This discussion has been locked.
You can no longer post new replies to this discussion. If you have a question you can start a new discussion

How long bitfields on which ARM?

I need to be able to handle long bitfields as effectively as possible. Right now I need up to 64 bits in length.

Are there instructions to set, clear and test individual bits in one cycle available for some of the architectures? Which? Particularly, will the M0+ handle it (which only does reduced thumb2)? If not, which comparable?

What I find confuses me. In a thumb2 ref card I found that "Width of bitfield. <width> + <lsb> must be <= 32." But some 5 years ago I programmed some on a STR91xF ARM9 processor, and there was some talk about l-o-n-g bit arrays that could be handled in one cycle, but there was some 1024 bytes of microcoded table for this. (See, I am already long afloat, in deep water! Maybe this was for all kind of masks?)

Also, what would happen if I need to set or clear (like) bit 27 and bit 60 in one instruction? Will compilers (which?) then treat a full 32 bits word times two, a 64 bits word, or will it handle only byte 3 and byte 7 (starting at byte 0) and do the trick on them? Is the barrel shifter part of this?

Aclassifier

Øyvind Teig | Some of my blog notes

  • Hi Øyvind, welcome to the community.

    Uhm, which question should I answer...

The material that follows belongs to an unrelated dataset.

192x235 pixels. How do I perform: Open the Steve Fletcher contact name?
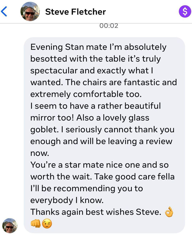[x=75, y=12]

    The question is unfortunately not easy to answer, as there are various tricks that can be performed in special cases.

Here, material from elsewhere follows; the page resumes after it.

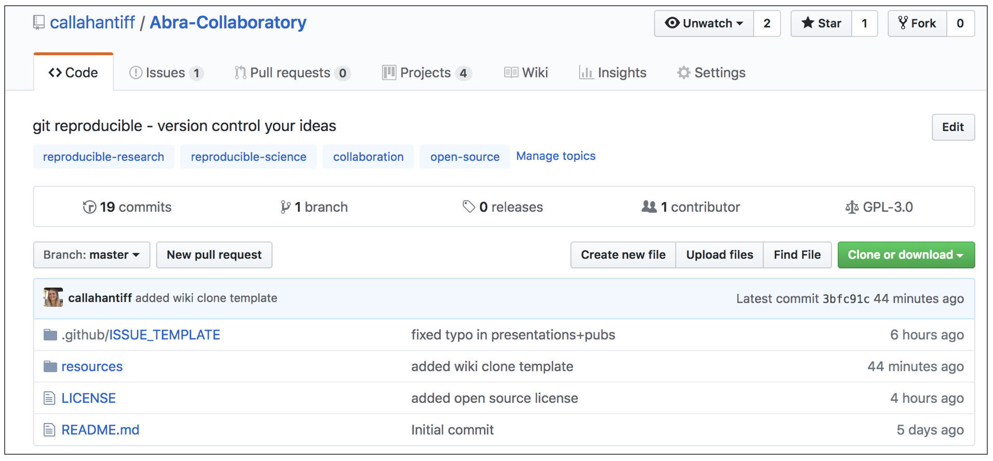Star the Abra-Collaboratory repository
Screen dimensions: 993x461
tap(821, 23)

    A quick answer, but slightly imprecise: All Cortex-M microcontrollers are 32-bit, which means they can maximum handle 32 bits at a time.

    I'll give some (crazy) answers to (parts of) the questions that comes to mind; but I'll leave the answer 'open', because I can not fully cover all possible ARM based microcontrollers, as I do not know all the individual hardware.

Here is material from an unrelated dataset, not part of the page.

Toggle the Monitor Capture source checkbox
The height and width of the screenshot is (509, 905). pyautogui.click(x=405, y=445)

    The answer would also depend to a large degree on whether or not the operations are 'constant' or if they're 'dynamic'.

    If the operations you need are often constant, you'll have more possibilities for finding quicker ways to solve them.

    In bitfield cases, I strongly believe that it will pay to operate on 32 bits rather than on 8 bits, because loading a byte and storing a byte will cost exactly the same amount of clock cycles. Loading, modifying and storing a 32-bit value might give much better possibilities than loading, modifying and storing an 8-bit value.

    However. There are tricks, that one should think of.

    Say you want to set bits 15:8 of a 64-bit word, then you load a register with the value 0xff and store it directly to memory, without first loading the 'current' value from memory.

    -But there is more than you usually would think of. The Bit-banding feature, where a certain region of memory is "magnified" into an area where only bits are manipulated, so that if you write 0xffffffff to one of these addresses, then you'll set only 4 bits.

    In some cases, it will be faster to set those 4 bits this way, instead of loading the 32-bit value, modifying it and storing it back.

    If you can combine the Bit-banding with a DMA, then you might be able to boost the performance, but this depends on the job.

    I believe that you can 'shift' a large bitfield using the DMA (I have not tried this, though), by setting a starting address, and ending address, and a length, then copying the block by starting the DMA.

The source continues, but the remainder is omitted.